The Story
Why it exists.
The beginning
Pulse arrived in 2022 from Brazilian fragrance house Eudora, a brand founded in 2011 under Grupo Boticário with a clear mission: offer something for the younger, digitally native consumer who wanted scent as self-expression rather than status. Perfumer Hernan Fígoli built the composition around a stripped-back pyramid, one top note, one heart note, two base notes. No clutter. The restraint was deliberate. Pulse wasn't trying to say everything at once. It was trying to say one thing clearly.

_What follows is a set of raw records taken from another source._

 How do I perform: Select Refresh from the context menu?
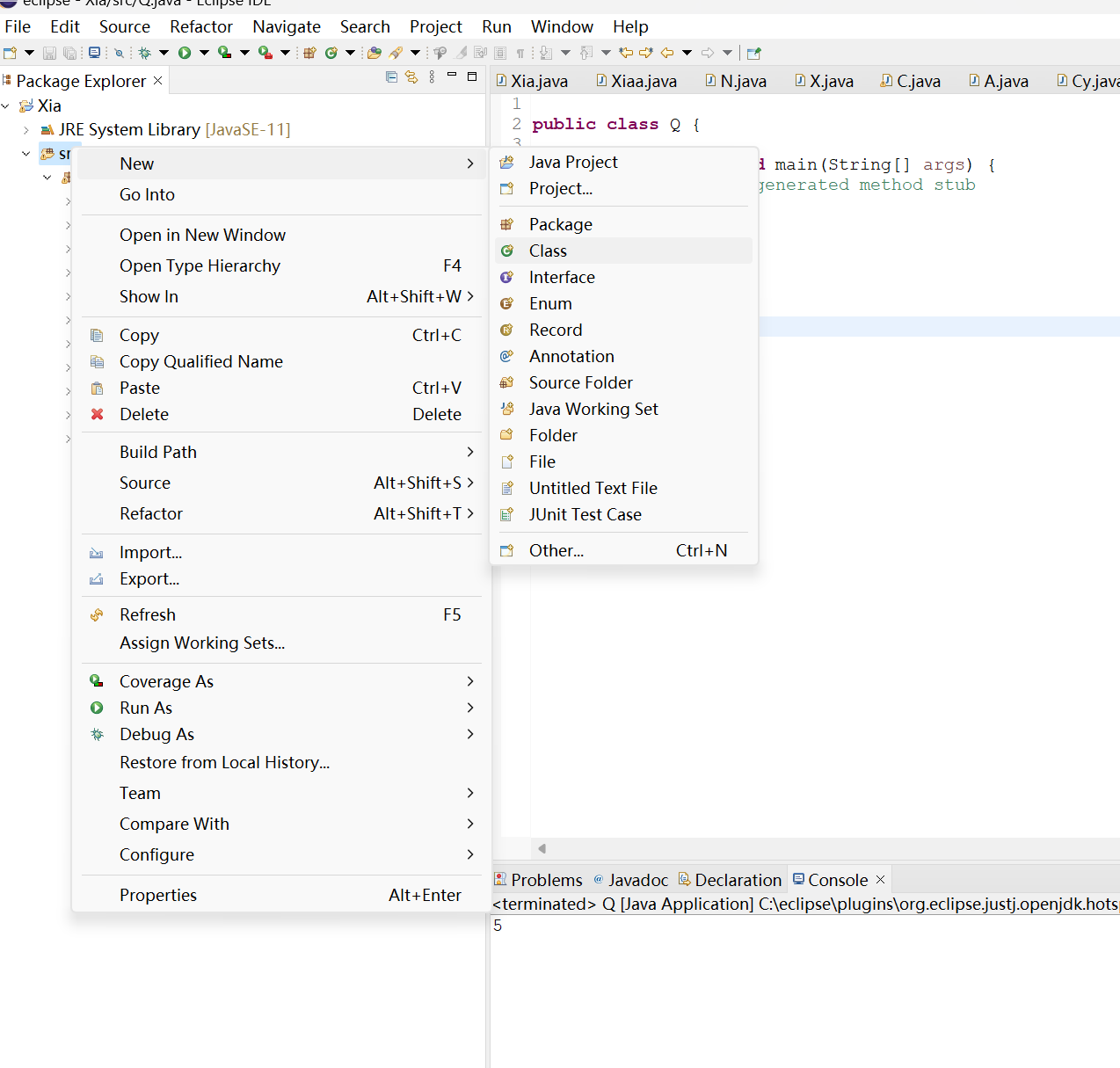(x=147, y=614)
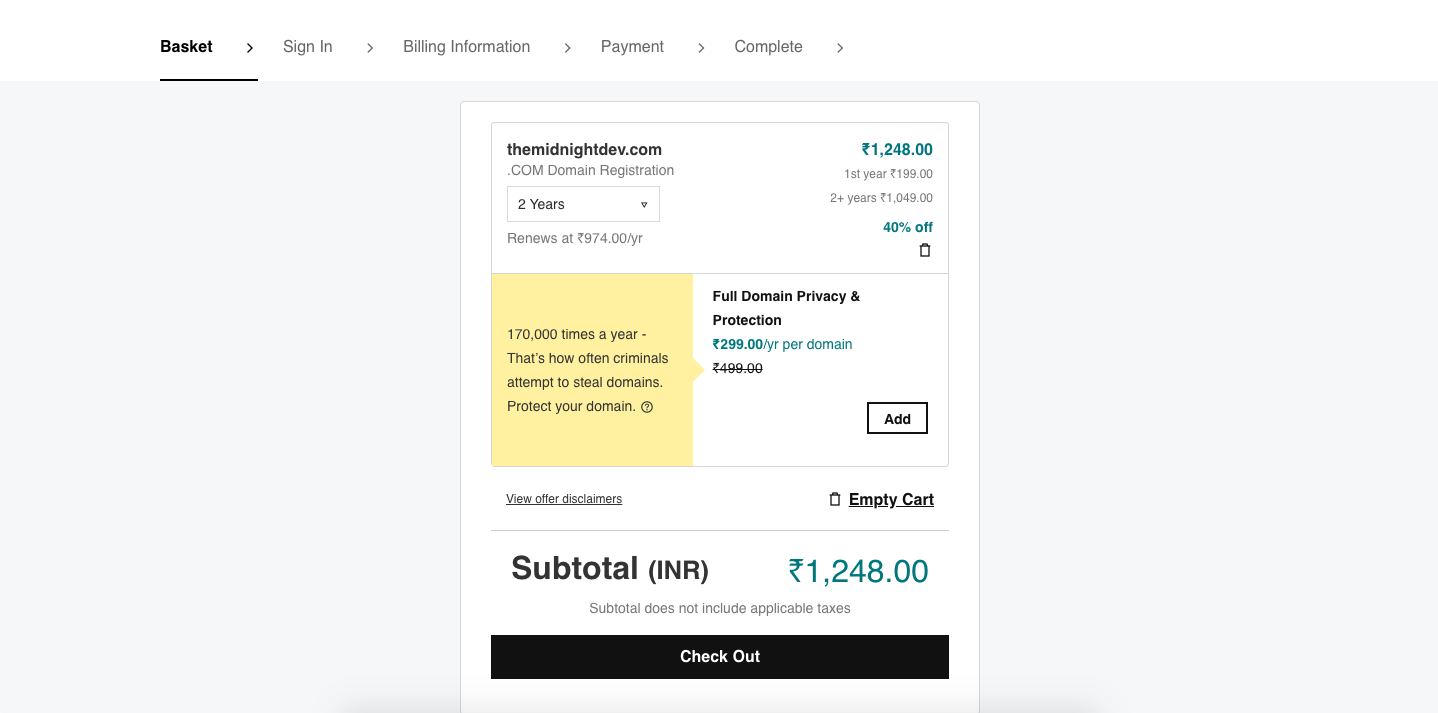1438x713 pixels.
Task: Remove themidnightdev.com using its trash icon
Action: coord(925,251)
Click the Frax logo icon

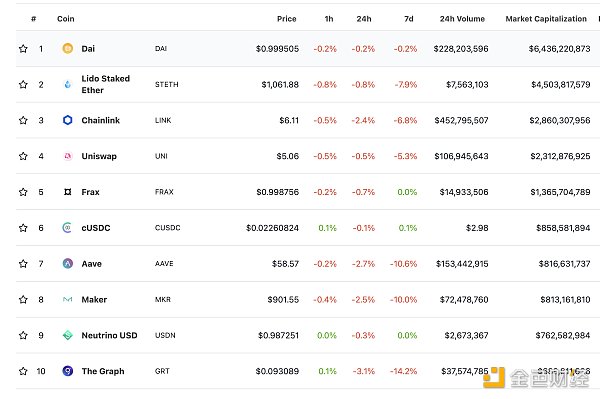click(68, 192)
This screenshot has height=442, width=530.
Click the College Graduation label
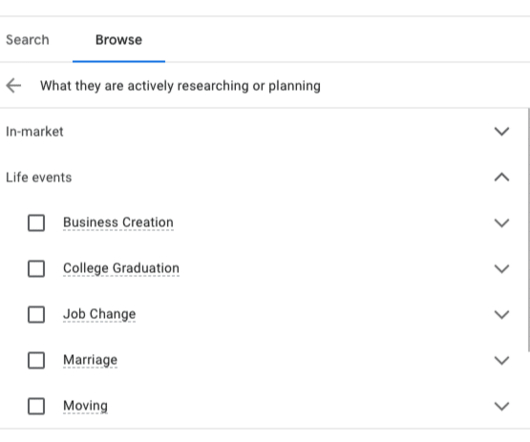pyautogui.click(x=121, y=268)
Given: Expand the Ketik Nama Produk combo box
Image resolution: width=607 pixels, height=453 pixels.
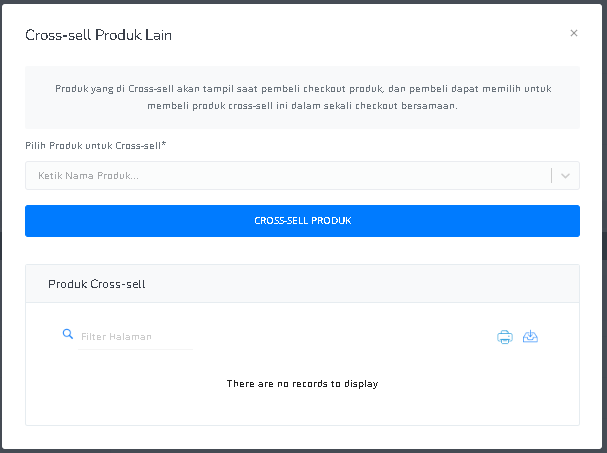Looking at the screenshot, I should point(302,176).
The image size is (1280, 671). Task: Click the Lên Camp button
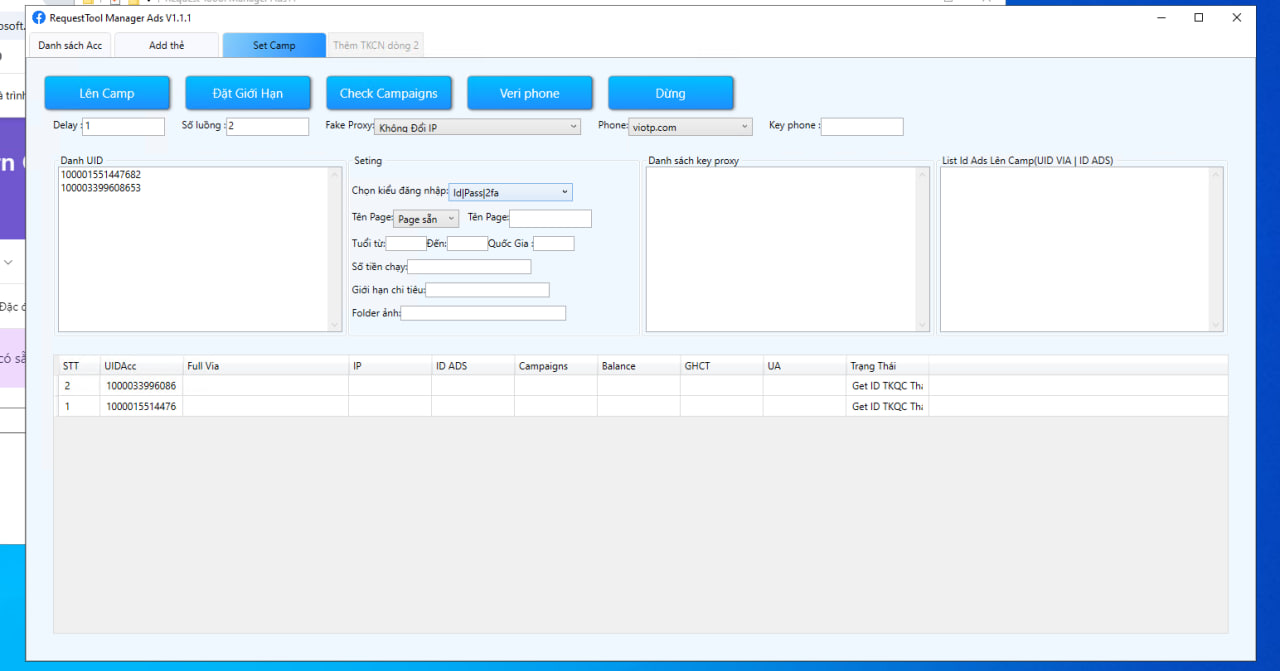[x=107, y=93]
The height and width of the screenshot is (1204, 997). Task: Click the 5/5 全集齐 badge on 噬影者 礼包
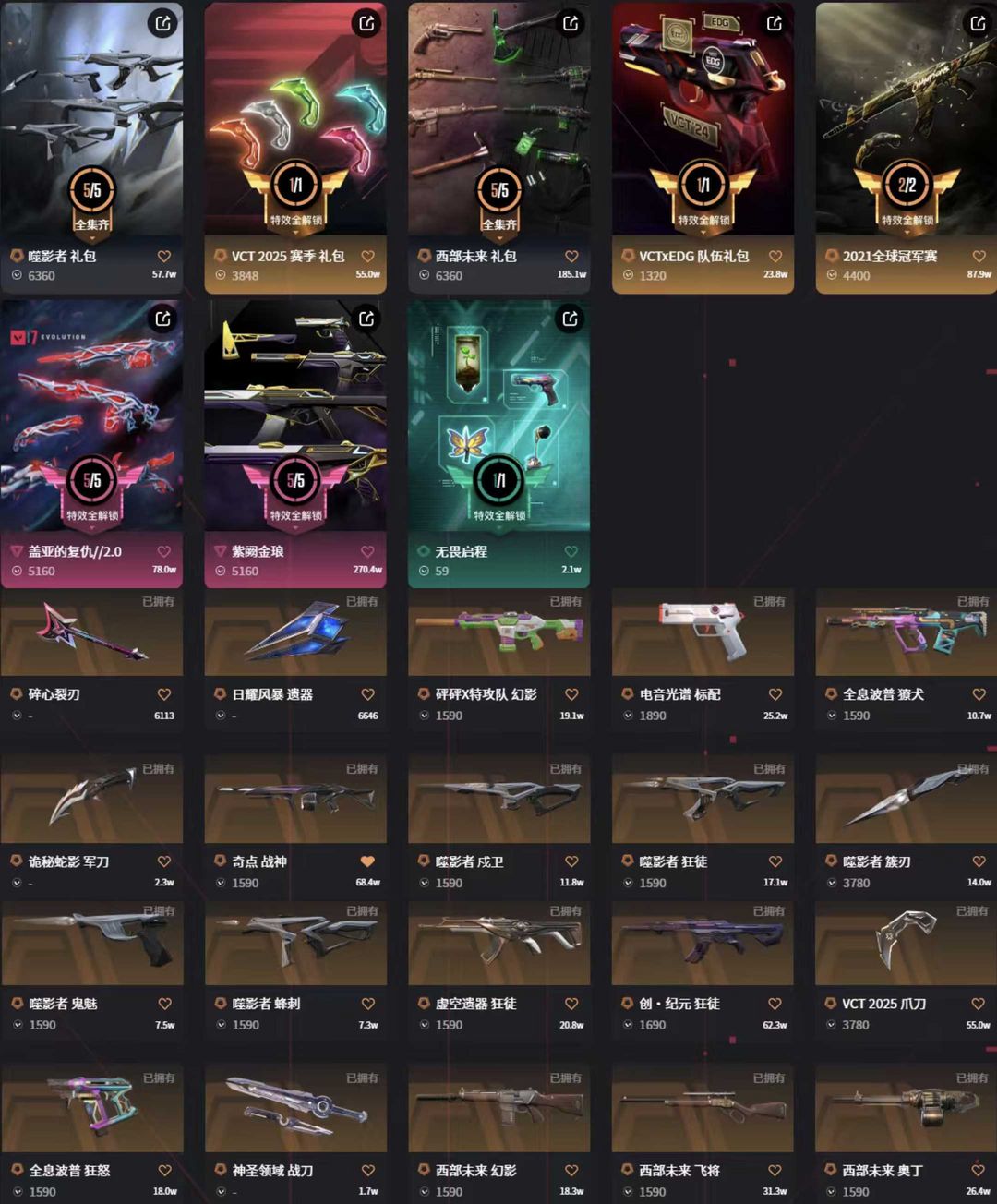pos(92,199)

Lavender as a solo top note is a confident move. It puts the aromatics front and center without hiding behind a citrus curtain or a fruity intro. Elemi resin, less common than lemon or bergamot, gives the heart a quiet specificity: a faintly citrusy, piney resin that bridges the cool lavender opening and the warm amber-cedar base. That bridge is where Pulse earns its name. The transition isn't a cliff. It's a pulse.
The evolution
The opening hits immediately, lavender, cool and slightly camphoraceous, fills the space closest to skin. No pretense. Within twenty minutes, the elemi surfaces, adding a faint resinous brightness that lifts the herbs without softening them. This middle phase lasts roughly two to three hours, the aromatics and conifer notes holding steady while the amber begins its slow creep underneath. By hour four, the cedar announces itself fully, dry, slightly powdery, with the amber wrapping around it like a warm thread. The drydown stays close. Intimate. Someone standing near you will catch it before someone walking past. That's not a flaw. That's the point.
Cultural impact
Pulse arrived in 2022 as part of a broader shift in Brazilian perfumery toward minimalist masculine scents. At a time when many fragrances in this category leaned into complexity and loud sillage, Pulse made a quiet case for restraint. The Brazilian fragrance market has long been dominated by heritage houses like Natura and O Boticário, but Eudora's approach with Pulse reflected a new generation of consumers who wanted clarity over convolution. The fragrance's clean lavender opening and woody drydown spoke to a masculinity that didn't need to announce itself. In that sense, Pulse became a quiet cultural marker, signaling that Brazilian men were ready for scents that feel composed rather than loud.